Boys dominate Jones’ only computer science class


POWERFUL Patricia Guerrero ’17 codes in Computer Science. Photo courtesy of Olivia Landgraff ’18

Seven-that is how many girls one would find in Exploring Computer Science, a class of twenty-seven.

Taught by Justin Huang, Exploring Computer Science covers a wide range of topics, including website design, data analysis, programming, and robotics.

“There is definitely [a] science and math aspect of it. You have to focus a lot and look for tiny mistakes, it’s very detail orientated. You’re learning something important for the future,”  said Olivia Landgraff ‘18.

A ratio of boys outnumbering girls in a high school computer science class is not obscure, but is quite common in the United States. The New York Times reports that just 0.4% of all female college freshmen state that they intend to major in computer science, while a 2014 National Science Foundation study shows how women make up only 18% of computer science majors today.

“The underrepresentation of women in the industry makes it seem like a field that girls would not be interested in because they don’t see many people like them in the field,” said Huang.

The idea that computer science is not for girls is another possible reason as to why so few girls are enrolled in the class.

“Girls are told that they can’t [be] or they’re not supposed to be computer scientists because it’s like a boy’s job,” said Luisa Bryan ‘17.

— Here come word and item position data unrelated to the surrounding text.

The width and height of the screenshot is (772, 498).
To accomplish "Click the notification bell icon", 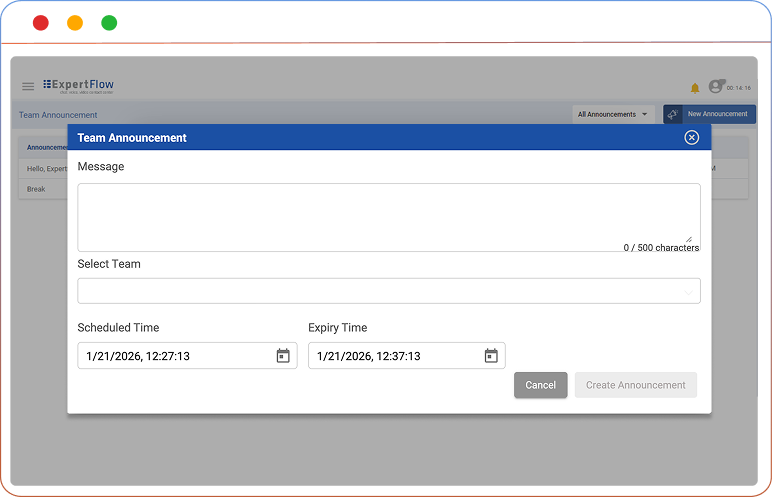I will pyautogui.click(x=695, y=88).
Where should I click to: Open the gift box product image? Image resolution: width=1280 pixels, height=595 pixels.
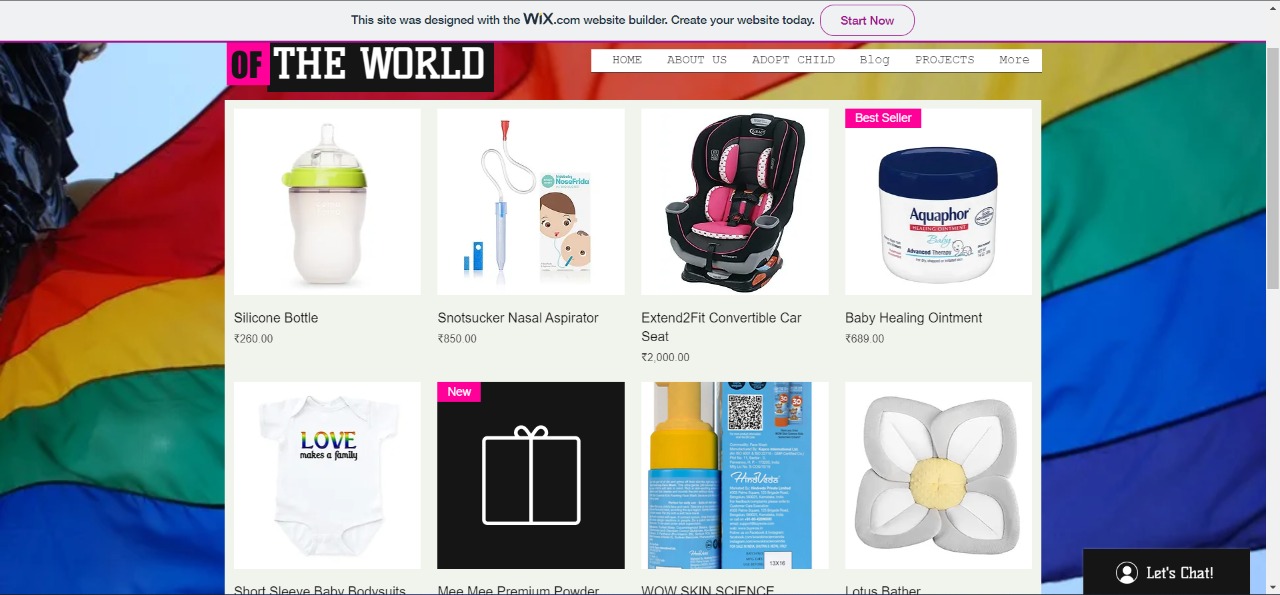click(x=531, y=475)
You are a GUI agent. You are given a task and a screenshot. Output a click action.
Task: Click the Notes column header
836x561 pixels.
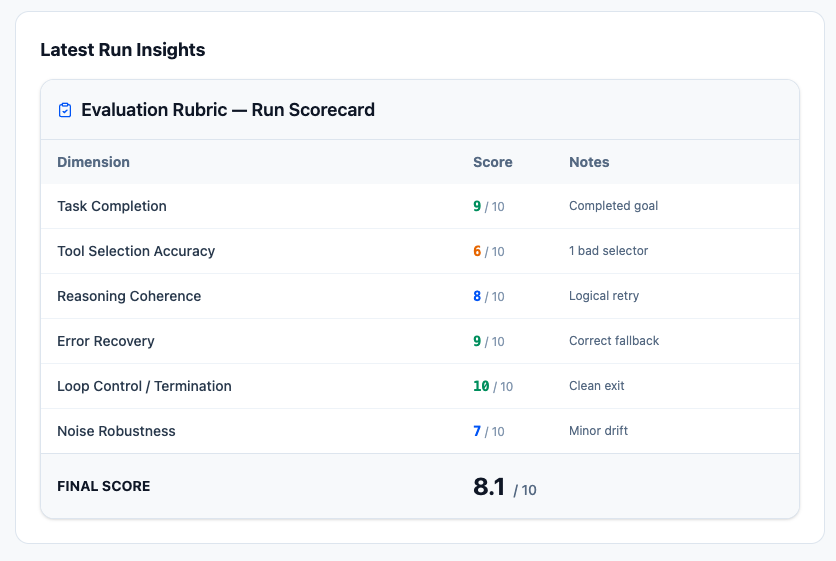(589, 162)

Many students have not been exposed to computer science, which might be a reason for why there are few girls taking the class.

“There might be a miscommunication about what computer science is. The message that computer science being something only for  men, or for certain people, [could] be communicated and so a person might not even think to approach that field,” said Huang.

If the class is offered next year, students hope to see more girls behind the computer screens.

“There is no reason why it shouldn’t be equal for gender. The fact the many boys take it shouldn’t be a roadblock,” said Jack Quinn ‘17.

Girls currently taking the class want to end the belief that computer science is only for boys.

“Defeat the stereotype!” said Landgraff.